### [Exercise description]
Below are records; reproduce exactly the lines from the one containing "Task: Click the question" through the end, both included, and only those.

### [Recorded data]
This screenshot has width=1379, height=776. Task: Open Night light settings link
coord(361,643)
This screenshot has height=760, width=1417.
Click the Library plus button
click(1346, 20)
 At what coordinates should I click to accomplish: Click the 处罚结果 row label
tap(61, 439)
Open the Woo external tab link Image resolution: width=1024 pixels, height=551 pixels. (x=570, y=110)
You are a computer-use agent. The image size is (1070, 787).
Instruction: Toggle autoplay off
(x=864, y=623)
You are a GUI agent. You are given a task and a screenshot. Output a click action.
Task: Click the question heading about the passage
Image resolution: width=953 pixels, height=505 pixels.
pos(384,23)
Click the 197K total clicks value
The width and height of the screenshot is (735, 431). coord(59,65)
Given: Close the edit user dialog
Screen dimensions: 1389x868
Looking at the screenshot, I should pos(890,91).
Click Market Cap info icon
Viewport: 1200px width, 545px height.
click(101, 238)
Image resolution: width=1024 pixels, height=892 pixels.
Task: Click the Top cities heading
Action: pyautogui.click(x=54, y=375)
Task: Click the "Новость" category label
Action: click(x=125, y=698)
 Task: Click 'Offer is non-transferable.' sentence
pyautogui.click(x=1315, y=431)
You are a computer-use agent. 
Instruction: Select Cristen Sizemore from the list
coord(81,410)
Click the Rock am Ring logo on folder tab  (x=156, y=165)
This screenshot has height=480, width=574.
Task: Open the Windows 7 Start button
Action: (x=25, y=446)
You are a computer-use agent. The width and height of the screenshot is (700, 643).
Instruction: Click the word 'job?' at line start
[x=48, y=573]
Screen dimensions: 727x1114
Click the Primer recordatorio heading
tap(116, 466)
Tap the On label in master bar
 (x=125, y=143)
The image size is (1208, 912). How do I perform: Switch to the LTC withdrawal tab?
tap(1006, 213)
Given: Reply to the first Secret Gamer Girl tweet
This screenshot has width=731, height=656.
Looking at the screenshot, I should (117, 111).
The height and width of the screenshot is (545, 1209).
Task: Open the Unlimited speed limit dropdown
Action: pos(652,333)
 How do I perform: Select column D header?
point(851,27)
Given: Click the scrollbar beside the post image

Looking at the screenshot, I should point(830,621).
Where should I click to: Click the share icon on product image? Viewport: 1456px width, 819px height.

### [Response]
Task: Click the question heading about the passage
Image resolution: width=953 pixels, height=505 pixels.
pos(384,23)
Click the 197K total clicks value
The width and height of the screenshot is (735, 431). coord(59,65)
Given: Close the edit user dialog
Screen dimensions: 1389x868
Looking at the screenshot, I should pos(890,91).
Click Market Cap info icon
Viewport: 1200px width, 545px height.
click(101, 238)
Image resolution: width=1024 pixels, height=892 pixels.
Task: Click the Top cities heading
Action: pyautogui.click(x=54, y=375)
Task: Click the "Новость" category label
Action: click(x=125, y=698)
 Task: Click 'Offer is non-transferable.' sentence
pyautogui.click(x=1315, y=431)
You are a computer-use agent. 
Instruction: Select Cristen Sizemore from the list
coord(81,410)
Click the Rock am Ring logo on folder tab  (x=156, y=165)
This screenshot has height=480, width=574.
Task: Open the Windows 7 Start button
Action: (x=25, y=446)
You are a computer-use agent. The width and height of the screenshot is (700, 643).
Instruction: Click the word 'job?' at line start
[x=48, y=573]
Screen dimensions: 727x1114
Click the Primer recordatorio heading
tap(116, 466)
Tap the On label in master bar
 (x=125, y=143)
The image size is (1208, 912). How do I perform: Switch to the LTC withdrawal tab?
tap(1006, 213)
Given: Reply to the first Secret Gamer Girl tweet
This screenshot has width=731, height=656.
Looking at the screenshot, I should (117, 111).
The height and width of the screenshot is (545, 1209).
Task: Open the Unlimited speed limit dropdown
Action: pos(652,333)
 How do I perform: Select column D header?
point(851,27)
Given: Click the scrollbar beside the post image

Looking at the screenshot, I should point(830,621).
Where should I click to: Click the share icon on product image? Viewport: 1456px width, 819px height.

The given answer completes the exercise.